─── Reading passage
Zinc-Finger double stranded break. The DNA binding domain of

Zinc-Finger Nucleases (ZFNs)
have a high degree of specificity, theu can recognise a sequence between 9-18 basepairs.
ZFNs are made up of two domains, the binding domain and the cleavage domain (Horizon). The cleavage domain is made up of the
non-specific, restriction endonuclease, Fokl, which is responsible for introducing
the double strand break. To target a specific gene, Fokl must dimerise (combine with smaller molecules) with zinc fingers
which make up the binding domain. There is normally between 3 and 6 zinc
fingers which recognise 3 basepairs each, zinc fingers are synthetically
synthesised to recognise larger specific sequences by combining smaller zinc
finger modules of known sequence (Gene Therapy Net, n.d.). This method is
higly complex and costly (Nemudryi, et al., 2014)
──────
─── Provided records
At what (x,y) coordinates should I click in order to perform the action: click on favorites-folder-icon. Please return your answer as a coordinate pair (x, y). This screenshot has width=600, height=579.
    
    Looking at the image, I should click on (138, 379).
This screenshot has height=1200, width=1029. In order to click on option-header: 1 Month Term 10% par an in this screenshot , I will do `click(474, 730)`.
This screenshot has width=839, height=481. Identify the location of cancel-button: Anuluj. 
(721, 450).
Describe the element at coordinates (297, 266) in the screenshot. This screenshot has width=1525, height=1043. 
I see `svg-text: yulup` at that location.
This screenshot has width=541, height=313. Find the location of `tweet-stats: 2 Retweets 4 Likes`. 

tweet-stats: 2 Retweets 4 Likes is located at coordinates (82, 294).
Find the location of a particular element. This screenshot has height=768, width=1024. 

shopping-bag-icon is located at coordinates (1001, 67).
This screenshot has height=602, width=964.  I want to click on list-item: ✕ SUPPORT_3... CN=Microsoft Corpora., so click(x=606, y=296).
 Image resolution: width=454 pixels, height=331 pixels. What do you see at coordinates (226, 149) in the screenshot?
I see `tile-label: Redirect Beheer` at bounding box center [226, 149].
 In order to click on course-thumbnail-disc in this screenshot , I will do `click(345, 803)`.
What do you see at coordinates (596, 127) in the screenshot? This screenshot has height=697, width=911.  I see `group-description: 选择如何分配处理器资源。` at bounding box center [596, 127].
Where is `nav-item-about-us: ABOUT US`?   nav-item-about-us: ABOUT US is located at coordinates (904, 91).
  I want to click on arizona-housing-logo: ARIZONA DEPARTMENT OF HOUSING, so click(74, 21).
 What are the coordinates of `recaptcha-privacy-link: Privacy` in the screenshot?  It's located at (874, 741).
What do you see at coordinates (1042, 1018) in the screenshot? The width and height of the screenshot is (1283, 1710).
──────
What you will do>
1. In the zinc-finger nuclease passage, change the part from "Zinc-Finger double stranded" up to and including "et al., 2014)" by replacing "cleavage domain" with "nuclease domain".
2. Rewrite the paragraph of the zinc-finger nuclease passage that begins "ZFNs are made up of two domains" as a short list that keeps its main facts.
3. Continue the zinc-finger nuclease passage, starting after its last sentence.

Expected outputs>
1.
Zinc-Finger double stranded break. The DNA binding domain of

Zinc-Finger Nucleases (ZFNs)
have a high degree of specificity, theu can recognise a sequence between 9-18 basepairs.
ZFNs are made up of two domains, the binding domain and the nuclease domain (Horizon). The nuclease domain is made up of the
non-specific, restriction endonuclease, Fokl, which is responsible for introducing
the double strand break. To target a specific gene, Fokl must dimerise (combine with smaller molecules) with zinc fingers
which make up the binding domain. There is normally between 3 and 6 zinc
fingers which recognise 3 basepairs each, zinc fingers are synthetically
synthesised to recognise larger specific sequences by combining smaller zinc
finger modules of known sequence (Gene Therapy Net, n.d.). This method is
higly complex and costly (Nemudryi, et al., 2014)

2.
- ZFNs have two domains: a binding domain and a cleavage domain.
- The cleavage domain is Fokl, a non-specific restriction endonuclease that introduces the double strand break.
- To target a specific gene, Fokl must dimerize with the zinc fingers that make up the binding domain.
- There are normally 3 to 6 zinc fingers, and each recognizes 3 basepairs.
- Zinc fingers are synthesized to recognize larger specific sequences by combining smaller zinc finger modules of known sequence.
- The method is highly complex and costly.

3.
TALE proteins were discovered
when studying the bacteria genus Xanthomonas,
they have a central domain capable of DNA binding and and a domain that
activates target gene transcription. The discovery of TALE proteins lead to the
development of the TALENs genome editing technique by the combination of the TALE
proteins binding domain and the FokI cleavage
domain which as in ZFNs introduces the double stranded break. The DNA binding
domain of TALE proteins consist of multiple monomers which bind one nucleotide
in the target sequence, meaning that many different sequences can be targeted
by combining monomers in different orders (Nemudryi,
et al., 2014).
The versatility when creating the binding sequences makes TALENs artificial
nucleases favourable over Zinc-Finger Nucleases because they easier to engineer
(Yeadon,
n.d.)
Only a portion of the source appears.